EXERCISE 1: In the passage, what does Qiu Jin's pen name, Jianhu Nüxia, mean?
EXERCISE 2: Retype the section of the passage starting with "She also learned" and going on through "She was 31.".

BEGIN GIVEN PASSAGE

Yesterday I did the walk for Multiple Sclerosis that was held in Reston. This is the first time I’ve done it since my friend David’s death. I’ve been feeling pretty ratty lately—everything pisses me off—and I almost bagged it. But realized that wasn’t really an option.

On the ratty side, it’s really annoying to me that the organizers here in the National Capital Area do such a cursory job at this. The walks I did in the Valley They Call Silicon were just amazing. They always left me feeling energized and grateful; one of the things I found so wonderful was the enthusiastic participation of high school students, and the almost festival atmosphere. Maybe it was that it was held in a park, and not in a faux urban “town center” run by Boston Properties where they just want you to get the hell out before the punters show up, but in Los Gatos people were in for the day, with chairs and tables provided both before and after the walk for people to socialize.

Maybe it’s just the difference between California and Virginia.

(Also, in years past, the Reston walk route went through actual wooded areas, for which the community is famous. This time…it was through gardens of concrete; ugh.)

Well, anyhow—I hauled my sorry ass out to the faux urban center and around the uglified route for three miles, and I am profoundly grateful that I could do it—that, sorry as my ass is, I had the muscular control to get out and walk. And that I could also contribute monetarily to the National MS Society to help fund research.





Sunday, April 8, 2018

Paschal Moon: A thousand years of poison


Last month, the New York Times woke up and realized that it has basically ignored women when it comes to publishing obituaries. Not because we don’t die in equal measure to men, but because we lack (in addition to that all-important Y-chromosome)…newsworthiness. So they’ve decided to publish belated obits in a feature they call “Overlooked”.

They started out by publishing a fistful of them, including one of the Chinese feminist, revolutionary and writer we know as Qiu Jin, sometimes styled China’s “Joan of Arc”, so you know her story doesn’t have a happy ending. Her pen name, Jianhu Nüxia, means “Woman Knight of Mirror Lake”, which gives you an idea of her character.


Born into a family of provincial gentry in 1875, one of her earliest revolutionary acts was to unbind her feet, following an arranged marriage and relocation to Beijing. She took up with other bluestockings, got into dressing in men’s clothes, learned swordsmanship and educated herself. At the age of 29 she sold her jewelry, left her family and moved to Japan, where she studied at a ladies’ university, joined anti-Manchu secret societies and wrote. When she returned to China, she founded and ran a publication that spoke out against (among other things) female foot-binding and arranged marriages.

She also learned how to make bombs.

Unsurprisingly, the revolutionary rhetoric and activities—which she took no pains to hide—brought her to the attention of the government. In 1907, she was captured and beheaded. She was 31.

END GIVEN PASSAGE
BEGIN DATASET RECORDS

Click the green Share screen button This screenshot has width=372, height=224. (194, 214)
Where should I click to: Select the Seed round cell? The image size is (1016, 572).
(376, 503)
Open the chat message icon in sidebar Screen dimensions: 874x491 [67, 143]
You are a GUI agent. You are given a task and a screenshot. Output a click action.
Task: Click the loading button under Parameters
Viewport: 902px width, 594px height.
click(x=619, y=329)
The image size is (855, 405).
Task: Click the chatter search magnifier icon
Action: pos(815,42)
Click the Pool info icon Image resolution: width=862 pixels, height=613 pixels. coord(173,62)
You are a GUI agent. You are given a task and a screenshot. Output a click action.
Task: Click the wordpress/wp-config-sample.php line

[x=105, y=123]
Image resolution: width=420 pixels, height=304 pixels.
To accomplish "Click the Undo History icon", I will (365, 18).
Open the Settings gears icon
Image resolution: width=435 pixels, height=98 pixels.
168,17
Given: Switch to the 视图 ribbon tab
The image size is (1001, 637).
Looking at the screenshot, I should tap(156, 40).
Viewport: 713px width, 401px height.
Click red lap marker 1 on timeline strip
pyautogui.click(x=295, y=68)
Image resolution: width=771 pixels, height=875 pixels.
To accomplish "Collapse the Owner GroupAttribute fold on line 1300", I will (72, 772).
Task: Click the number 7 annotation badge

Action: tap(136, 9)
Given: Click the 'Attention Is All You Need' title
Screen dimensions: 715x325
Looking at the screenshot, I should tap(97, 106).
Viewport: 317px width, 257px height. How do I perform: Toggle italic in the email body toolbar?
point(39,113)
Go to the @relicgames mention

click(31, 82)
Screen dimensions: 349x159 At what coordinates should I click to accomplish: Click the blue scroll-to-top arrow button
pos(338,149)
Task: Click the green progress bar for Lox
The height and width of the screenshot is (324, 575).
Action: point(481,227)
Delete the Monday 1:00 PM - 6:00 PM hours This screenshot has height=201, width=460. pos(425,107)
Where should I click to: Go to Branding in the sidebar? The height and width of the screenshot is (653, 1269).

END DATASET RECORDS

REPLY 1: Woman Knight of Mirror Lake

REPLY 2:
She also learned how to make bombs.

Unsurprisingly, the revolutionary rhetoric and activities—which she took no pains to hide—brought her to the attention of the government. In 1907, she was captured and beheaded. She was 31.